Historique des syndicats au Canada

  • L’existence de syndicats au Canada remonte au début années 1800. Un document révèle que, durant la Guerre de 1812,  des artisans spécialisés des Maritimes ont créé une organisation de type syndical

  • Très tôt, le syndicalisme canadien établit des liens avec la Grande-Bretagne. Les gens de métier d’origine britannique amenèrent leurs traditions héritées du mouvement syndicaliste britannique. Par ailleurs, de nombreux syndicats établirent des bureaux au Canada. En fin de compte, le syndicalisme canadien s’aligna sur celui des États-Unis d’Amérique.
  • La grève des imprimeurs de Toronto revendiquant la journée de travail de 9 heures en 1872 constitua un tournant dans l’évolution du syndicalisme. À l’époque, toute activité syndicale était illégale et de nombreux chefs syndicaux furent arrêtés. Il s’ensuivit alors de grèves générales qui forcèrent les autorités à retirer les plaintes et à légaliser l’activité syndicale.
  • Une convention nationale qui se déroula en 1873 à Toronto aboutit à la création de la première organisation syndicale. Plus tard, en 1883, cette organisation changea son nom en Congrès des métiers et du travail du Canada qui devint le précurseur de l’actuel Congrès du travail du Canada.
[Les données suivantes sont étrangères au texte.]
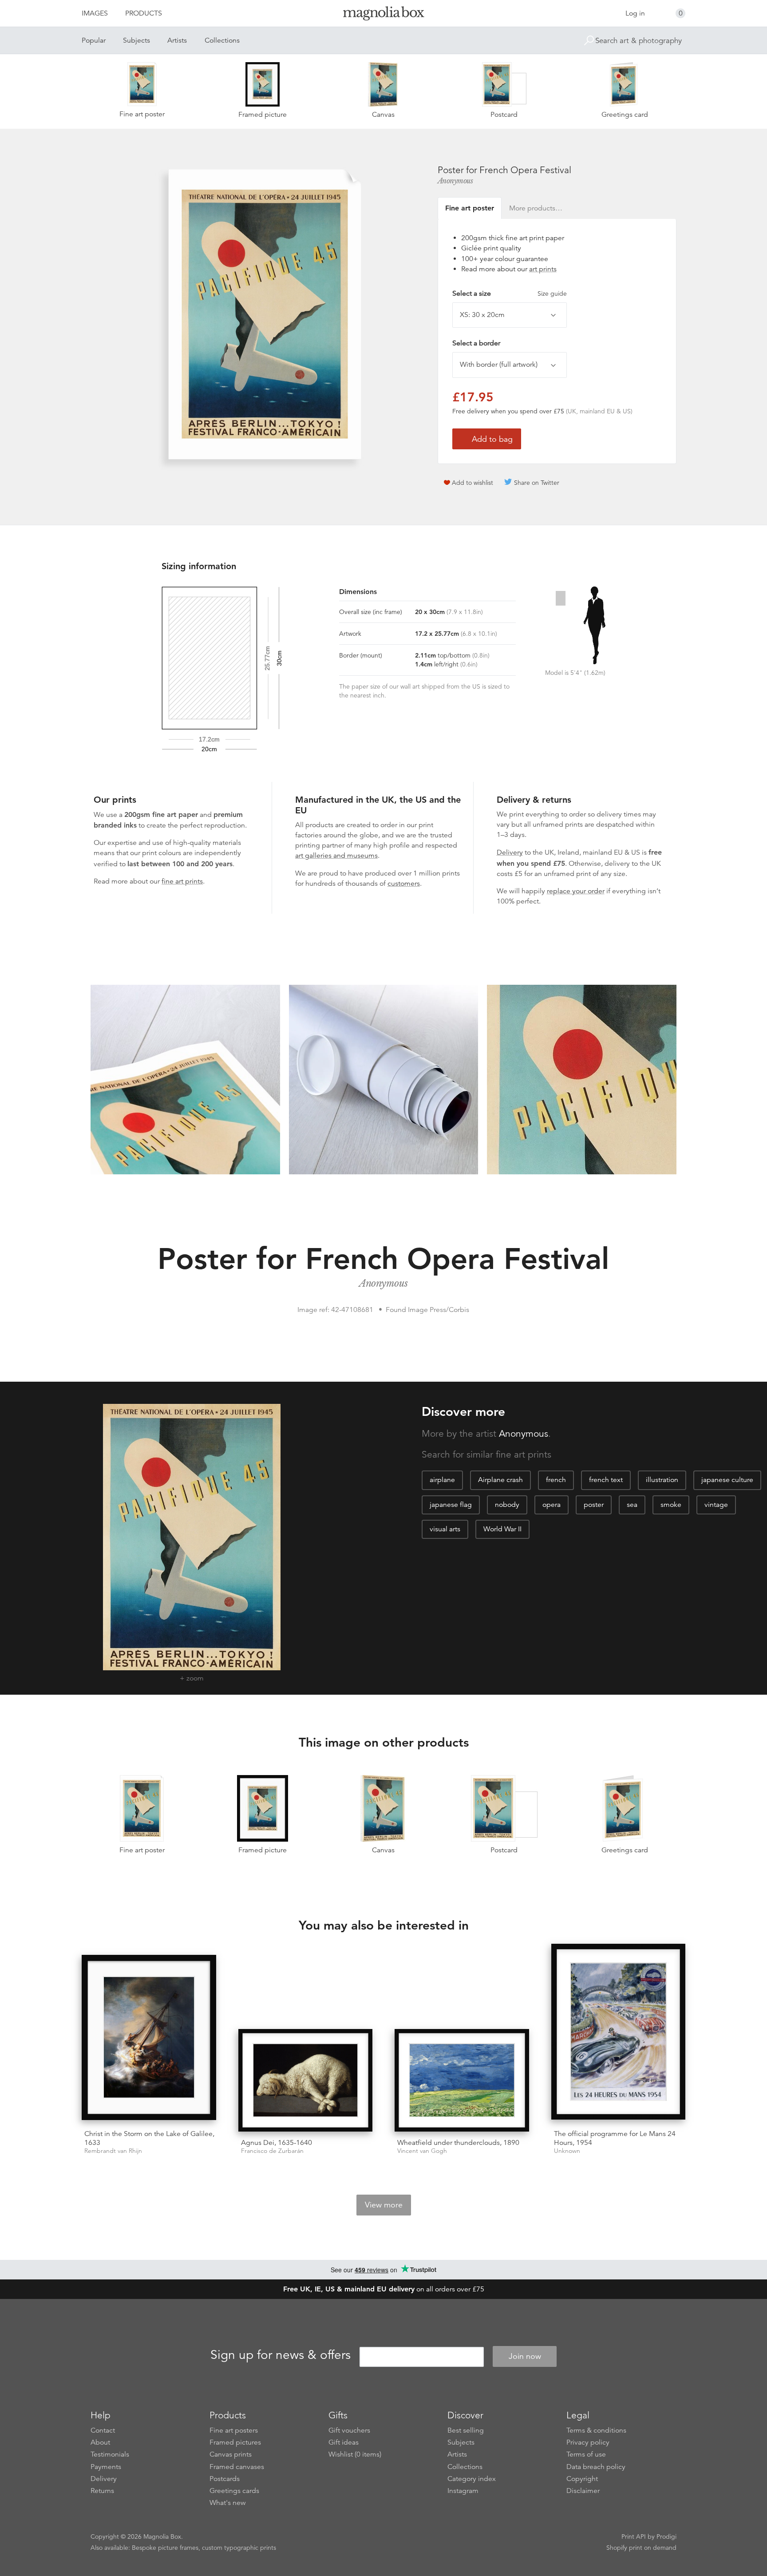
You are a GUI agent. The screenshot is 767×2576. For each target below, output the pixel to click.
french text (606, 1479)
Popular (94, 40)
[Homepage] (383, 15)
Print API (633, 2536)
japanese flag (451, 1504)
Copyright (582, 2478)
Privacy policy (587, 2442)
  • Le début des années 1900 vit une importante diversification et intensification des activités syndicales alors que les ouvriers revendiquèrent la journée de travail de 8 heures universelle, une reconnaissance du mouvement syndical et de meilleurs salaires. Entre 1919 et 1920, quelque 375 000 travailleurs participèrent à plus de 1 500 grèves. La plus importante d’entre elles fut la Grève générale de Winnipeg de  1919 qui mobilisa plus de 25 000 ouvriers de Winnipeg. Le gouvernement utilisa des briseurs de grève, la police et l’armée pour réprimer violemment la grève.
  • Le début des années 1900 vit également l’établissement de politiques de travail. En 1921, le Parti communiste du Canada fut fondé et c’est en 1932 que fut créée la Fédération du commonwealth fédératif. Les deux organisations défendirent les droits des travailleurs et furent d’ardentes critiques du capitalisme. La Fédération du commonwealth fédératif devint finalement le Nouveau parti démocratique.
  • La négociation collective fut reconnue pour la première fois en 1937, consécutivement à une grève menée par les Travailleurs unis de l’automobile à l’usine de General Motors à Oshawa (Ontario).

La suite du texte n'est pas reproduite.